Tensorflow Serving provides support to serve efficiently and at scale TensorFlow model. This guide provides an overview of installation and serving the models exported in the ‘Exporting Models’ section.
See Tensorflow Serving Setup, but in general, from Linux, first install prereqs:
sudo apt-get update && sudo apt-get install -y build-essential curl libcurl3-dev git libfreetype6-dev libpng12-dev libzmq3-dev pkg-config python-dev python-numpy python-pip software-properties-common swig zip zlib1g-dev
Then install Tensorflow Serving:
echo "deb [arch=amd64] http://storage.googleapis.com/tensorflow-serving-apt stable tensorflow-model-server tensorflow-model-server-universal" | sudo tee /etc/apt/sources.list.d/tensorflow-serving.list
curl https://storage.googleapis.com/tensorflow-serving-apt/tensorflow-serving.release.pub.gpg | sudo apt-key add -
sudo apt-get update && sudo apt-get install tensorflow-model-server
Optionally, install the api client:
sudo pip install tensorflow-serving-api --no-cache-dir
Then serve the TensorFlow model using:
tensorflow_model_server --port=9000 --model_name=mnist --model_base_path=/mnt/hgfs/tfserve/trained/tensorflow-mnist
2017-10-04 14:53:15.291409: I external/org_tensorflow/tensorflow/cc/saved_model/loader.cc:284] Loading SavedModel: success. Took 113175 microseconds.
2017-10-04 14:53:15.293200: I tensorflow_serving/core/loader_harness.cc:86] Successfully loaded servable version {name: mnist version: 1}
2017-10-04 14:53:15.299338: I tensorflow_serving/model_servers/main.cc:288] Running ModelServer at 0.0.0.0:9000 ...
Or the tfestimators
model using:
tensorflow_model_server --port=9000 --model_name=mnist --model_base_path=/mnt/hgfs/tfserve/trained/tfestimators-mtcars
2017-10-04 15:33:21.279211: I external/org_tensorflow/tensorflow/cc/saved_model/loader.cc:284] Loading SavedModel: success. Took 43820 microseconds.

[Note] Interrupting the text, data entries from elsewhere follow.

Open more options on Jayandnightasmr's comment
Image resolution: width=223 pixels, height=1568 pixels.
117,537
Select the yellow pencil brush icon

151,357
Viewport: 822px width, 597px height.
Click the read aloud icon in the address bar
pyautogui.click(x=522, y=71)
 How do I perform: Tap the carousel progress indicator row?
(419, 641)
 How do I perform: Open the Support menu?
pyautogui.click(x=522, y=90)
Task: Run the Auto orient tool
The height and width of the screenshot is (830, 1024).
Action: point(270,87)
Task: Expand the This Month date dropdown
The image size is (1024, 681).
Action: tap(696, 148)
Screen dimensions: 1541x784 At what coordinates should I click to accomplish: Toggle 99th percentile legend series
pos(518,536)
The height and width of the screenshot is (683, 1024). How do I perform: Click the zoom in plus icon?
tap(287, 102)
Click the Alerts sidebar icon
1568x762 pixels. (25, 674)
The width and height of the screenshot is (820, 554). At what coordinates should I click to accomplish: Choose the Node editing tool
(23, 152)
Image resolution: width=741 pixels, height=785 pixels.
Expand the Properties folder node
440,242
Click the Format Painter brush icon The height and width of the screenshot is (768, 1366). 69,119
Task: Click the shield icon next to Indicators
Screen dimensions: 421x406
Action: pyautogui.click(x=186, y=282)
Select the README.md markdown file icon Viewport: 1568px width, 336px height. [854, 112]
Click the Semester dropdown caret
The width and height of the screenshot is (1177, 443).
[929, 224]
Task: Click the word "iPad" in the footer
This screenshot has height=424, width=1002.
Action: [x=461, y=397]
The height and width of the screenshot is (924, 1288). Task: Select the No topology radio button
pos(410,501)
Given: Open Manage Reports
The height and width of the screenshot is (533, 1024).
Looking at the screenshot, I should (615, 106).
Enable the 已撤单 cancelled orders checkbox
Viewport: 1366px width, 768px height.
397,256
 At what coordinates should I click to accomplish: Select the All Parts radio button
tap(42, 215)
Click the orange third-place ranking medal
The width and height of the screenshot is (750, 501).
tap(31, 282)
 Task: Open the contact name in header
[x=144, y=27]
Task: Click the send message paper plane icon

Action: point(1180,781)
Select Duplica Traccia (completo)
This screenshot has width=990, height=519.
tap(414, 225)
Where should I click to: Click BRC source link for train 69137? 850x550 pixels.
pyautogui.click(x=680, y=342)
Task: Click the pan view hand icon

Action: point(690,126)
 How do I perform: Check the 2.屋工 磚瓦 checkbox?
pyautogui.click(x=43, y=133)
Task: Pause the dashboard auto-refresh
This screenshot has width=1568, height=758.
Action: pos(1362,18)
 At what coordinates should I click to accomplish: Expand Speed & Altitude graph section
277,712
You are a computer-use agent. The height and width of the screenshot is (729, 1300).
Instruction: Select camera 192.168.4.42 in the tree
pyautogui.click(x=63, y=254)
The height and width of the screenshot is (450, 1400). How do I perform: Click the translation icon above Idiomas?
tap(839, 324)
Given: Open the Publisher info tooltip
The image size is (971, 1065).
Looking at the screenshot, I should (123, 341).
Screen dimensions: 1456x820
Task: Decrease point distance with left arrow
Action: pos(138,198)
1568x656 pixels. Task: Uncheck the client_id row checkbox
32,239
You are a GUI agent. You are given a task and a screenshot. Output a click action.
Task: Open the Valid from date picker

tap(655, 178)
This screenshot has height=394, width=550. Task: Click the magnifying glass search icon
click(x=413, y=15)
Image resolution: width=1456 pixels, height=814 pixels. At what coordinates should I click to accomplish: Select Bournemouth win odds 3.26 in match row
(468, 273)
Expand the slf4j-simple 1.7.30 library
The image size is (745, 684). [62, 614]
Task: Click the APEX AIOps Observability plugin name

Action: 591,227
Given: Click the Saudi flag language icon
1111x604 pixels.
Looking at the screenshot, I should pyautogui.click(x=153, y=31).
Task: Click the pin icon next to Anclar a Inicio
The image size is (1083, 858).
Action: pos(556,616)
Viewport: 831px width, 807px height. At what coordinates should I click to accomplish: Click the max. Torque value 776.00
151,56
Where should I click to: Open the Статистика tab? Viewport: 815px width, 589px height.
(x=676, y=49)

2017-10-04 15:33:21.281129: I tensorflow_serving/core/loader_harness.cc:86] Successfully loaded servable version {name: mnist version: 1507156394}
2017-10-04 15:33:21.284161: I tensorflow_serving/model_servers/main.cc:288] Running ModelServer at 0.0.0.0:9000 ...
One can use saved_model_cli
to inspect model contents, as in:
saved_model_cli show --dir /mnt/hgfs/tfserve/trained/tensorflow-mnist/1
Manually download mnist_client.py and mnist_input_data.py. Then run:
python mnist_client.py --num_tests=1000 --server=localhost:9000
Successfully downloaded train-images-idx3-ubyte.gz 9912422 bytes.
Extracting /tmp/train-images-idx3-ubyte.gz
Successfully downloaded train-labels-idx1-ubyte.gz 28881 bytes.
Extracting /tmp/train-labels-idx1-ubyte.gz
Successfully downloaded t10k-images-idx3-ubyte.gz 1648877 bytes.
Extracting /tmp/t10k-images-idx3-ubyte.gz
Successfully downloaded t10k-labels-idx1-ubyte.gz 4542 bytes.
Extracting /tmp/t10k-labels-idx1-ubyte.gz
........................................
Inference error rate: 9.5%
Or while running the Keras model under TF Serving, :
python mnist_client.py --num_tests=1000 --server=localhost:9000
Extracting /tmp/train-images-idx3-ubyte.gz
Extracting /tmp/train-labels-idx1-ubyte.gz
Extracting /tmp/t10k-images-idx3-ubyte.gz
Extracting /tmp/t10k-labels-idx1-ubyte.gz
............
Inference error rate: 84.5%
TODO: Investigate inference error rate under keras, see: /keras/issues/7848.